##### DOCUMENT SECTION
A s our national debates over the role of women, motherhood, and children continue to stir controversy, one topic has been conspicuously absent: the role of fathers. Far too often, as the recent furor over remarks by Harrison Butker at a small Catholic college-commencement ceremony attests, women as wives and mothers are almost always framed in isolation, with the presumption that women who embrace the time-honored vocation of marriage, and having a child, are on their own.

Today, fatherhood, once esteemed as a pillar of a flourishing American society, is either ignored or even denigrated as part of an oppressive patriarchy that burdens women. From Hollywood to our universities, men as fathers have instead become pariahs, shameful fixtures of an outdated way of life that we’ve moved beyond. There’s no avoiding that a significant contributor to this shift in habits and attitudes has been the hyper-individualism of a progressive ideology that reduces happiness to conceptions of self-expression and uninhibited lifestyle choices. Yet a related movement has also emerged on the right, with emancipated men glorified for their selfish pursuit of material wealth, cars, jewelry and fashion, body-builder physiques, and women (or many women) as sexual trophies. Is there a better way?
##########
##### MATERIAL
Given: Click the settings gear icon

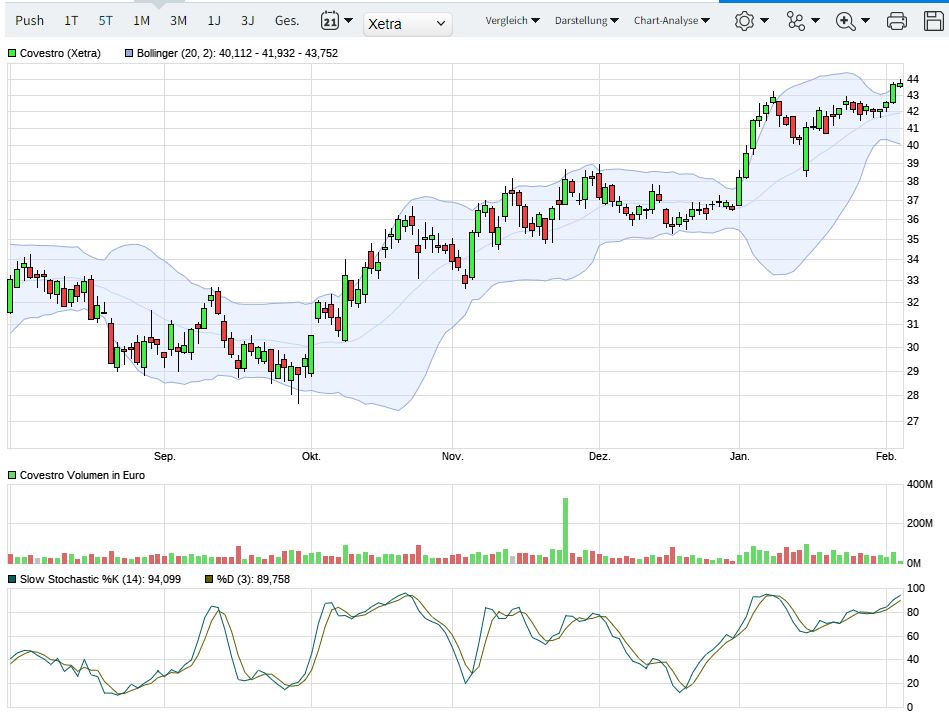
##########
#### [STATED PROBLEM 1]
In the fatherhood essay, list each pursuit for which the movement on the right glorifies emancipated men, keeping the text's own grouping of items.
#### [STATED PROBLEM 2]
Pick up the fatherhood essay after its last sentence and write the next paragraph in the same argumentative register.

#### [TASK RESPONSE 1]
- material wealth
- cars
- jewelry and fashion
- body-builder physiques
- women (or many women) as sexual trophies

#### [TASK RESPONSE 2]
I’ve been forced to reflect on this challenge in recent days as my own father passed away earlier this month, and was buried on Friday. His life and legacy were marked by an idea of fatherhood that seems sadly forgotten. Fatherhood, for him, was not rooted in power, authoritarianism, or self-aggrandizement. His embrace of fatherhood assumed that he was both a lifelong companion and co-partner with my mother in the adventure of raising a family. He understood that male leadership, especially within a marriage or family, requires service, sacrifice, humility, and love. When he heard the epistle from scripture read during Mass at his Catholic parish about wives being submissive to their husbands, he paid equal attention to what the apostle said next. St. Paul admonishes husbands to love their wives, as Christ loved the church: that is, to be willing to lay down your life for her.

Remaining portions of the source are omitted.